## Task to complete
From the listing below, copy only the lines from the line that contains "Image resolution: width=1024" to the line that contains "Task: Open settings for PMS Application", counting those two lines as part of the copy.

## Excerpted data
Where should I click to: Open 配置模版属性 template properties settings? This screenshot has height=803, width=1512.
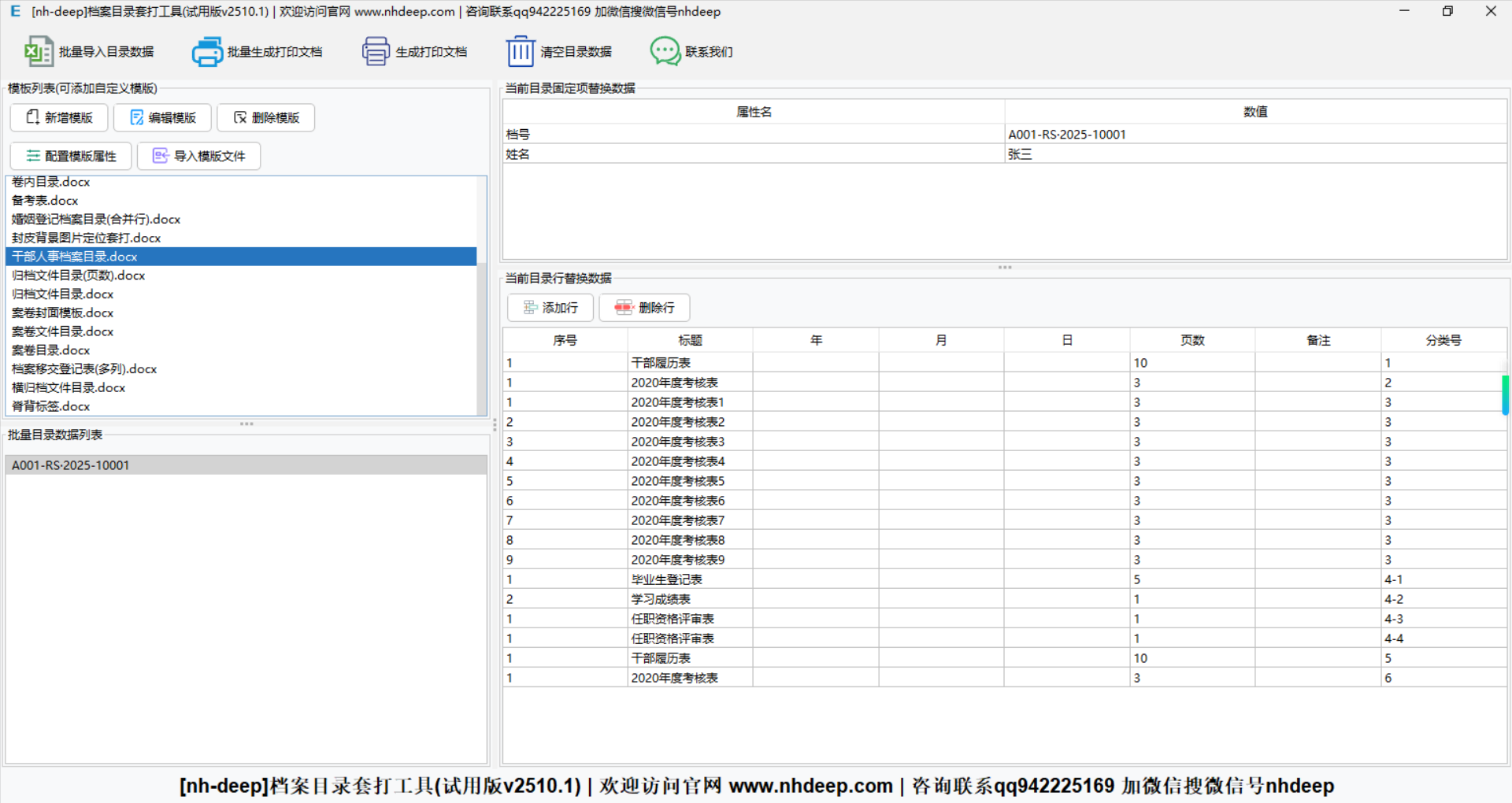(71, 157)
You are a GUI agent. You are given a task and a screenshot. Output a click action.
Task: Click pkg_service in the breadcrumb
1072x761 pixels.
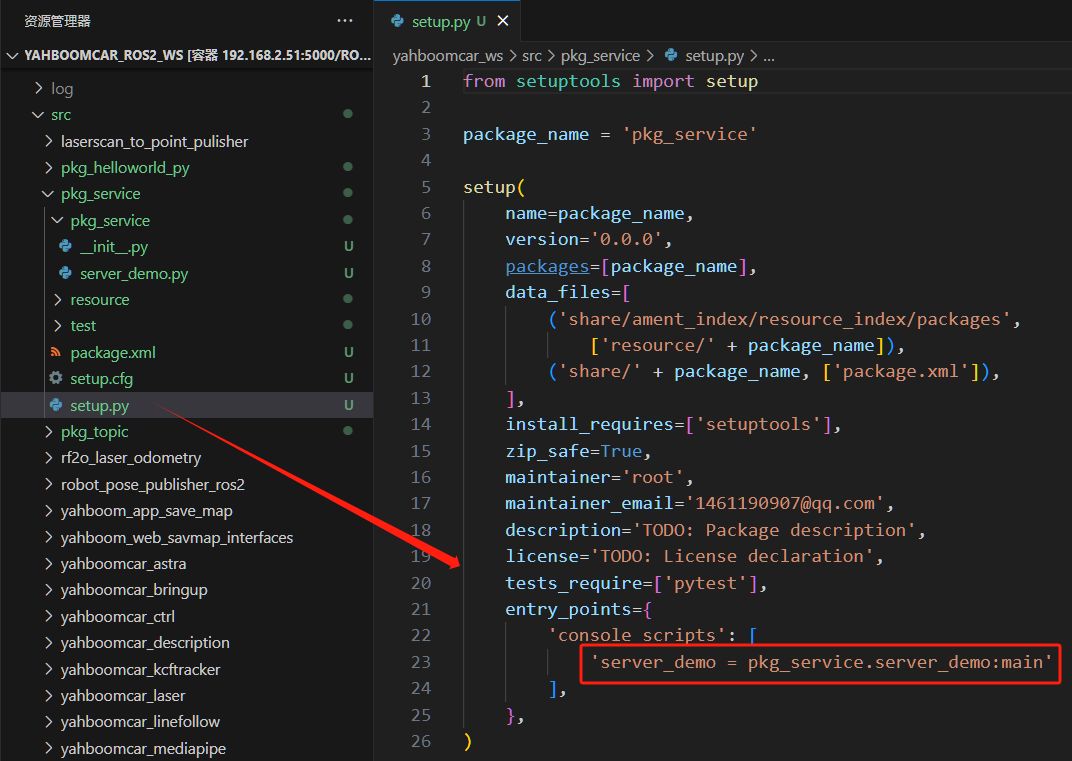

...

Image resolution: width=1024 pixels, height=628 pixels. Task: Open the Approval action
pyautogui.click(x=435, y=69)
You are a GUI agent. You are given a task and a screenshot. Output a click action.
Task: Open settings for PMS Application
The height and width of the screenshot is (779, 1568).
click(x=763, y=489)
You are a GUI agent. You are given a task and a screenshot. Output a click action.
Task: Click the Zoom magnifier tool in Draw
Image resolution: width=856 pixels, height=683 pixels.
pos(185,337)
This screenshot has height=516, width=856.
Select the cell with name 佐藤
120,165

## Finished task
Image resolution: width=1024 pixels, height=628 pixels. Task: Open the Approval action
pyautogui.click(x=435, y=69)
You are a GUI agent. You are given a task and a screenshot. Output a click action.
Task: Open settings for PMS Application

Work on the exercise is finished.